MBC eyes English news channel

Sheikh Waleed Bin Ibrahim Al Ibrahim, owner of the MBC Group of channels, has confirmed the Dubai-based broadcaster is finalising plans to launch an English language news channel.

Speaking at celebrations to mark MBC's 15th birthday, Sheikh Waleed also predicted the number of free-to-air channels broadcasting in the region would be reduced from its present level of more than 200.

The Saudi Sheikh said that, while no green light had been given to launch the news channel, the company was speaking with cable and satellite operators to see if they would carry the channel before a final decision is taken.

He said: "The MBC Group is finalising the business plan for an English news channel. We are talking to a few cable operators around the world before we start executing the project so that we can guarantee exposure.

Our business plan has not finished. We are in the last stages. I would expect it to be finished in the next two months."

MBC also confirmed the departure of its commercial director Mark Butterfield, who is leaving the network after 18 months to take on the role as media director for the Middle East, North Africa and Turkey at FMCG giant Unilever.

Sheikh Waleed predicted a reduction in the number of free-to-air channels.

"If you look at the Ipsos or Pan Arab Research Center research you will see that out of the 200 channels only 20 channels appear on their radar screen, the rest don't even exist. Once we have people meters, you live with what you get or you will have to close down."

Asked if he thought consolidation was likely, he replied: "Oh yes, definitely."

He said that people metering would be a reality in Saudi Arabia within one year.

"We are trying to work together and find a solution and implement people meters at least in the Gulf countries. That is why we are working with the clients and MBUs [media buying units] to put together a plan for people metering implementation in the region starting with Saudi and then perhaps the UAE and Kuwait."

Responding to criticism that there were too many adverts on MBC, Sheikh Waleed said: "The issue with advertising is that the advertising value is very low therefore that is the reason why a large number of ads are placed on the channel. We are looking into ways to minimise this by negotiating with our current clients."
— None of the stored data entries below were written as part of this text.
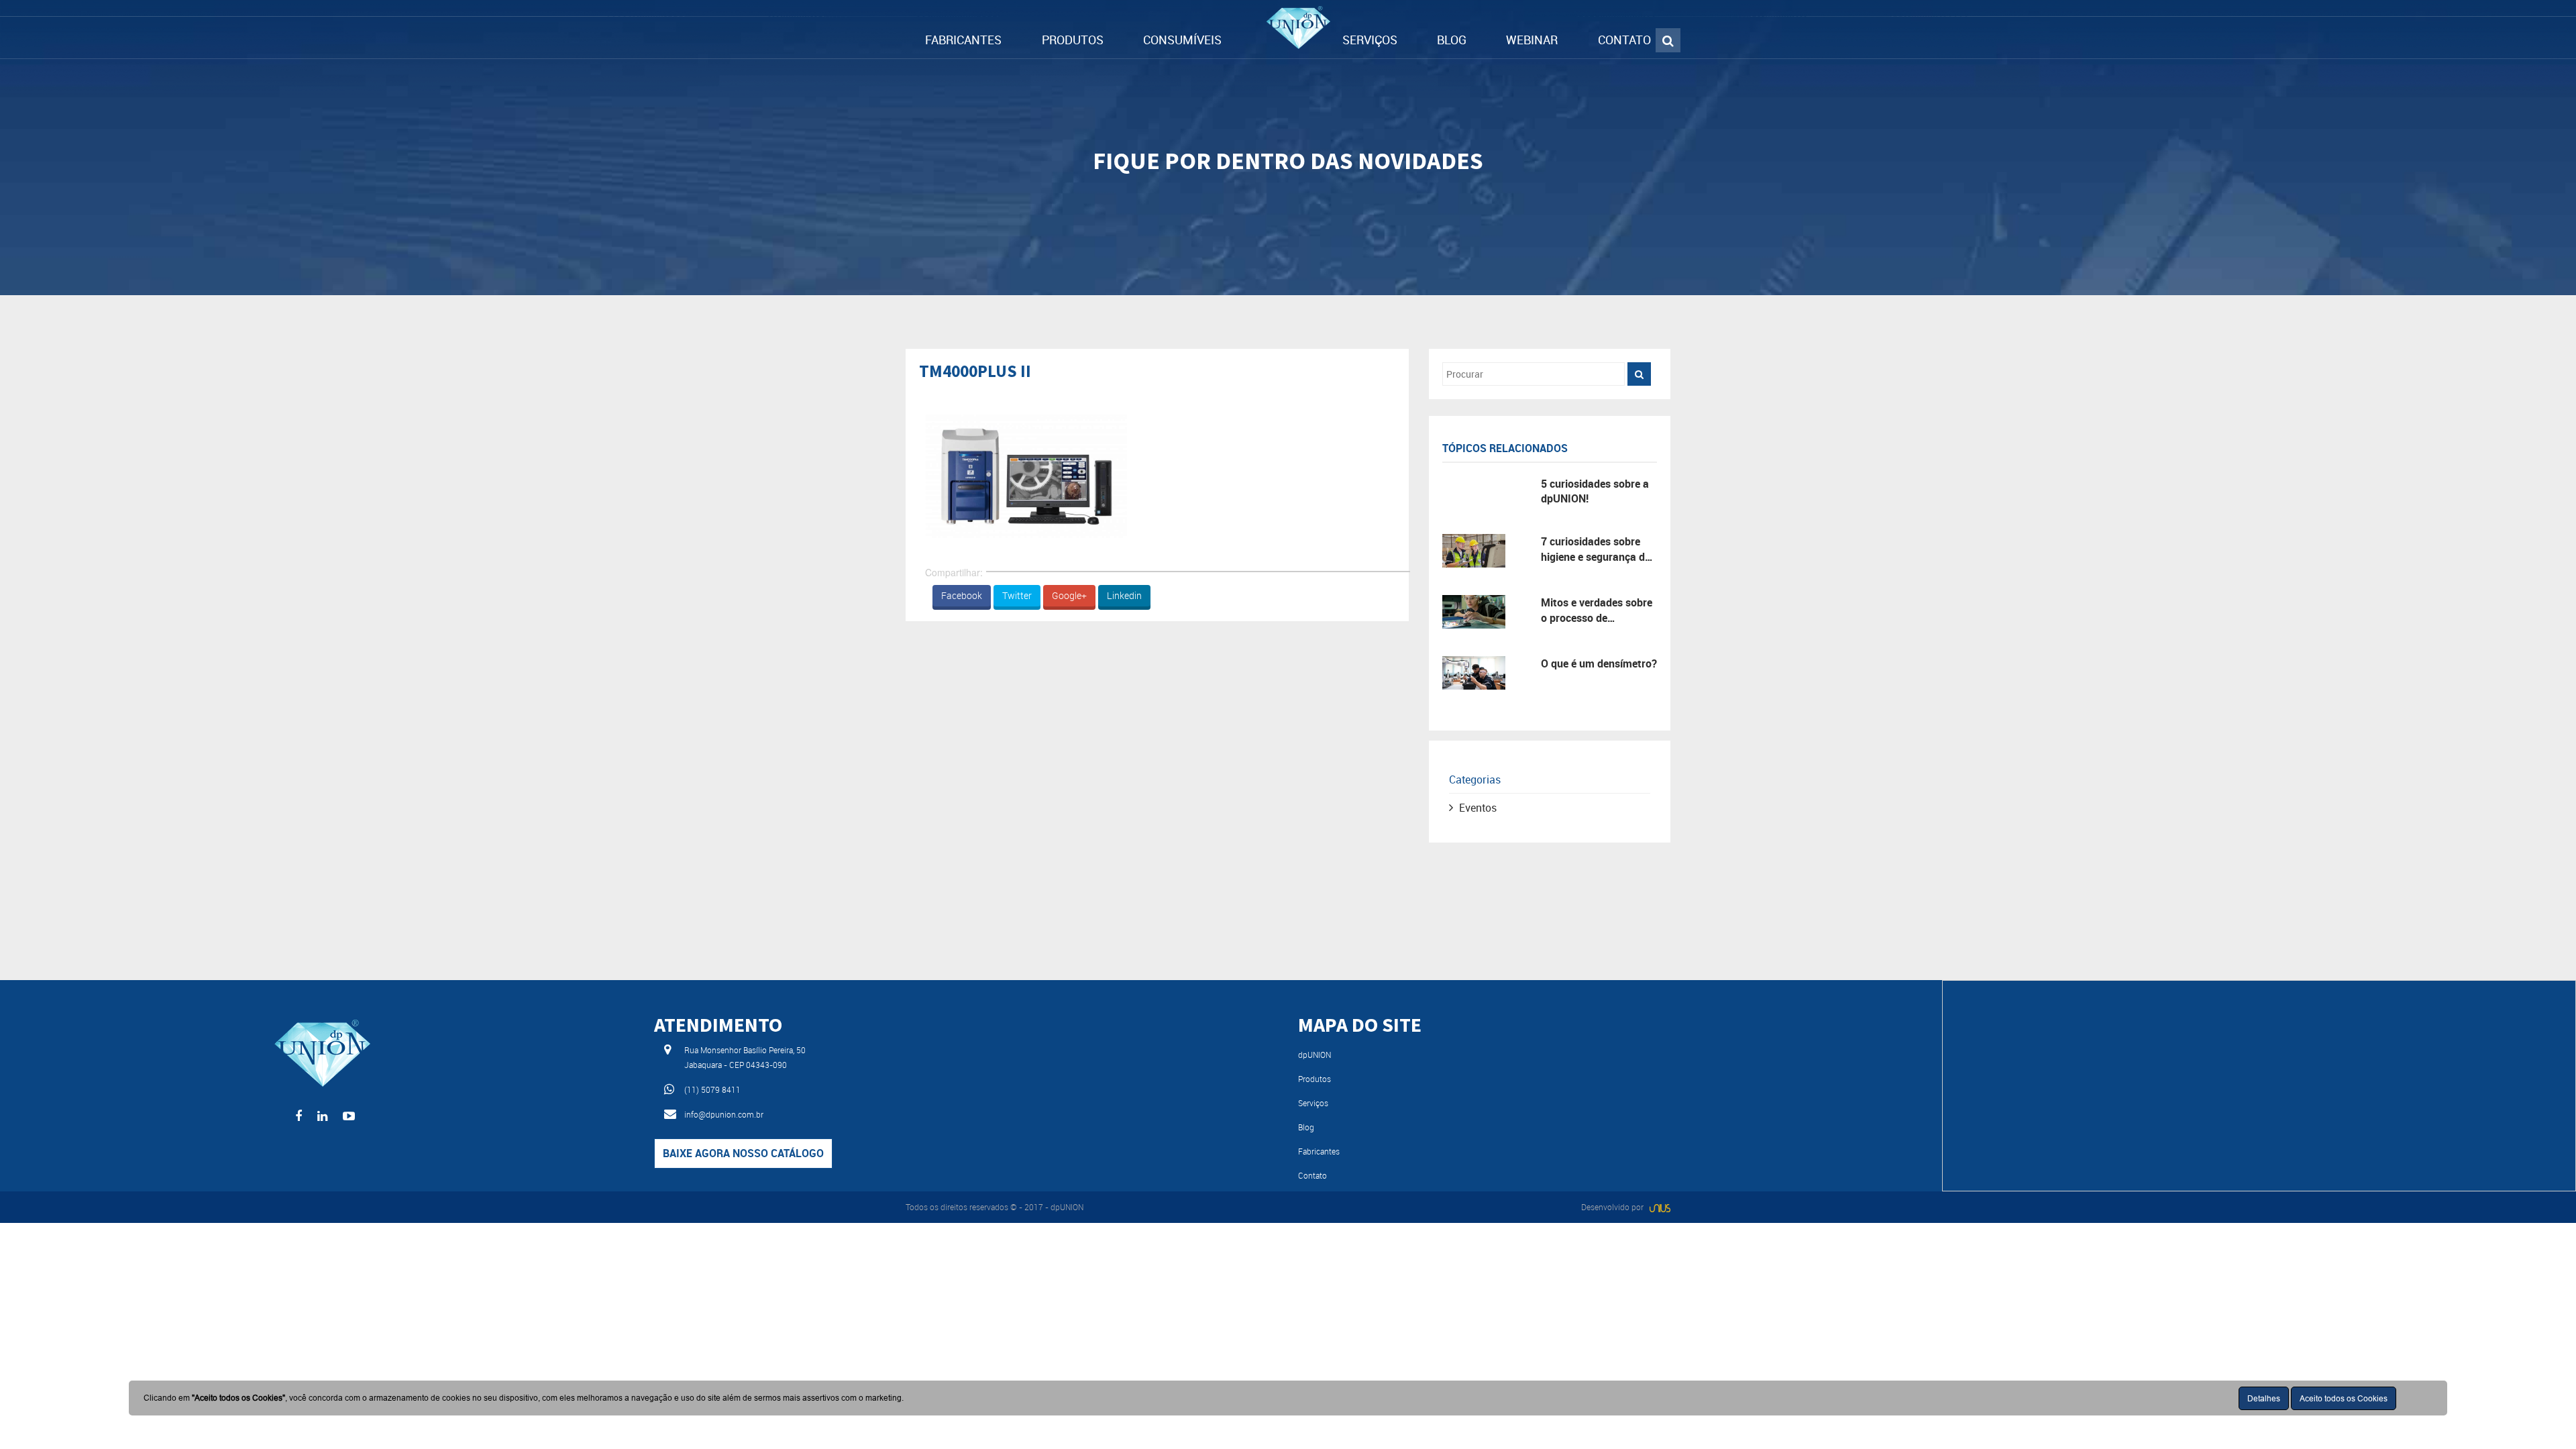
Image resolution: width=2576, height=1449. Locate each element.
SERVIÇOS (1369, 40)
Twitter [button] (1017, 595)
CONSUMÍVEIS (1182, 40)
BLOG (1451, 40)
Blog (1306, 1127)
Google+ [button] (1069, 595)
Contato (1312, 1175)
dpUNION (1314, 1054)
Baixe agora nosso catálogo (743, 1153)
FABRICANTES (963, 40)
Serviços (1313, 1102)
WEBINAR (1532, 40)
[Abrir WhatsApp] (2542, 1415)
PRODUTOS (1073, 40)
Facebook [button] (961, 595)
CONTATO (1624, 40)
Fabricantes (1319, 1151)
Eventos (1478, 807)
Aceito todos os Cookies (2343, 1398)
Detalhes (2263, 1398)
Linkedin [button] (1124, 595)
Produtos (1314, 1078)
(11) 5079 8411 (712, 1089)
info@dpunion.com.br (723, 1114)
Talking about Butterfield's departure, he said: "He spent some time with us, we totally have learned from him and he learned from us. We wish him the best of luck and we thank him for all of the time he shared with us."

Butterfield, who was previously sales director at ITV, the UK's largest commercial TV broadcaster before moving to the Middle East, is filling the role vacated by controversial former head of media Mike Gillam who was fired by Unilever for allegedly making inappropriate business suggestions, following a lengthy internal investigation.

Unilever, which is one of the biggest advertising spenders with MBC, has also announced that Inger Hedin has been appointed as media director for the Middle East. She will be responsible for overseeing media services and buying from the company's Dubai regional headquarters.